Bekannt wurde die Affäre bereits Anfang des Jahres, in den Sommermonaten verging jedoch kaum ein Tag, an dem nicht neue Informationen durchsickerten. So sah sich sogar der öffentlichkeitsscheue Rajoy schließlich gezwungen, dem Parlament Rede und Antwort zu stehen: Seine Partei, sagte der Ministerpräsident, habe seit der Regierungsübernahme Ende 2011 keinerlei Beziehung zu Bárcenas gehabt. Zum Zeitpunkt seiner Rede war allerdings bereits bekannt, dass der Ex-Schatzmeister bis vor wenigen Monaten vom PP ein fünfstelliges Monatsgehalt erhalten hatte. Mit dieser Lüge habe der Skandal ein neues Niveau erreicht, urteilte danach die Vereinte Linke (IU) und kündigte für Oktober eine Großdemonstration an, die die Forderung nach Neuwahlen unterstreichen soll.
Korruption im Königshaus
Einen Rücktritt der Regierung verlangt auch die andalusische Gewerkschaft SAT. Ende August war die kämpferische SAT erneut in die Schlagzeilen gekommen, nachdem rund 200 Mitglieder ein Einkaufszentrum in Sevilla besucht, zwölf Einkaufswagen mit Schreibheften, Stiften und anderem Schulmaterial gefüllt, danach die Ware für «beschlagnahmt» erklärt und pünktlich zum Schulbeginn an mittellose Familien verteilt hatten. Derzeit bereitet die SAT mit Gewerkschaften und sozialen Gruppen aus anderen Regionen einen Sternmarsch auf Madrid vor.
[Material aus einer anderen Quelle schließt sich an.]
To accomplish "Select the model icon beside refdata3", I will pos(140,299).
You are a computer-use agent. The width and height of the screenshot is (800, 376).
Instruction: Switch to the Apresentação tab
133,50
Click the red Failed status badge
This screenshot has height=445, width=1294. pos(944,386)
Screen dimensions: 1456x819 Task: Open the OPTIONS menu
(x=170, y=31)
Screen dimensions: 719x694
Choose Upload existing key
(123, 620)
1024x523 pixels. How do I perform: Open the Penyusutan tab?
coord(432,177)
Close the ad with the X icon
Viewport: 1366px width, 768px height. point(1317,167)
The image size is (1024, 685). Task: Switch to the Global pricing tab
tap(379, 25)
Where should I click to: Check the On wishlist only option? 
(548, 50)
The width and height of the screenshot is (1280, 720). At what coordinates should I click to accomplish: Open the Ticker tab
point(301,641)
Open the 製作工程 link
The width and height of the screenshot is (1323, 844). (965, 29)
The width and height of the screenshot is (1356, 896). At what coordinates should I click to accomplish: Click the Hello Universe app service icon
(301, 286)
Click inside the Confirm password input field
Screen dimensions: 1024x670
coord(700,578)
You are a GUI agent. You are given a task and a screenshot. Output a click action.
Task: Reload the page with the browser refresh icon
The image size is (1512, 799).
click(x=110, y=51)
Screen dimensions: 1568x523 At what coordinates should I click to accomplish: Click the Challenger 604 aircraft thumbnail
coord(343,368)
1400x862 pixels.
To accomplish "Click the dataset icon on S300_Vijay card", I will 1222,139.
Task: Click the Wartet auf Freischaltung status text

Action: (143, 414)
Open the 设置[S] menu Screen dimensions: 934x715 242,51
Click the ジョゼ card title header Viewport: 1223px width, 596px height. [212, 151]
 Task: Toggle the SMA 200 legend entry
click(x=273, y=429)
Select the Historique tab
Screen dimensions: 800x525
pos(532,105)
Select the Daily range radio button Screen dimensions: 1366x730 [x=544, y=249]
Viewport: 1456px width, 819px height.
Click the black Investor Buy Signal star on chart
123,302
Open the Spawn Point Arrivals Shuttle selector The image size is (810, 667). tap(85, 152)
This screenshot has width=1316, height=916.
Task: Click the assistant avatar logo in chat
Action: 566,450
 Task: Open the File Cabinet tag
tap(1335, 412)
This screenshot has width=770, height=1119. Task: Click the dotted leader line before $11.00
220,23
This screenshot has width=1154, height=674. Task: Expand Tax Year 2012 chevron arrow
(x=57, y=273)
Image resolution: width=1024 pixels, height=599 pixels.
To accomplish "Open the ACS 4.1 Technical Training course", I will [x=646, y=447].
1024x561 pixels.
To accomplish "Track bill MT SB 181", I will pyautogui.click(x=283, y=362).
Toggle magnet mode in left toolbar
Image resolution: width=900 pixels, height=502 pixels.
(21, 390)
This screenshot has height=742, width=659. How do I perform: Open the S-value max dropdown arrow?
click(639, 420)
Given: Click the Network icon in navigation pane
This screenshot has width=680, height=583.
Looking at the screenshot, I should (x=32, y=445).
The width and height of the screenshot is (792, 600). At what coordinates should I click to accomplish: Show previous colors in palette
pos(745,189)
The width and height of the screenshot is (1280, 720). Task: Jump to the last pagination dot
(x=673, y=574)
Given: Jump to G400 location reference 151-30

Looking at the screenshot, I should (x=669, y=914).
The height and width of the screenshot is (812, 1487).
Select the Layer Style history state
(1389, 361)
Noch einen Schritt weiter geht die Empörten-Bewegung 15-M. Sie verlangt nicht nur einen Rücktritt der Regierung, sondern auch die Abschaffung der Monarchie. Am kommenden Samstag wird in Madrid zum ersten Mal überhaupt gegen Juan Carlos demonstriert. Der König habe, so die Indignados, keinerlei Legitimität, sei von Diktator Franco eingesetzt worden, lebe trotz Krise weiterhin in Saus und Braus und genieße zudem absolute Straffreiheit. Der letzte Punkt ist auch deswegen wichtig, weil nicht nur die Regierung im Korruptionssumpf versinkt, sondern auch das Königshaus. Über Jahre hinweg hatte Carlos’ Schwiegersohn Iñaki Urdangarín mithilfe seiner Frau Cristina (und vermutlich auch seines Schwiegervaters) öffentliche Gelder in Millionenhöhe veruntreut. Seine Frau konnte sich nach Genf absetzen. Auf den bemerkenswerten Sommer könnte ein eindrücklicher Herbst folgen.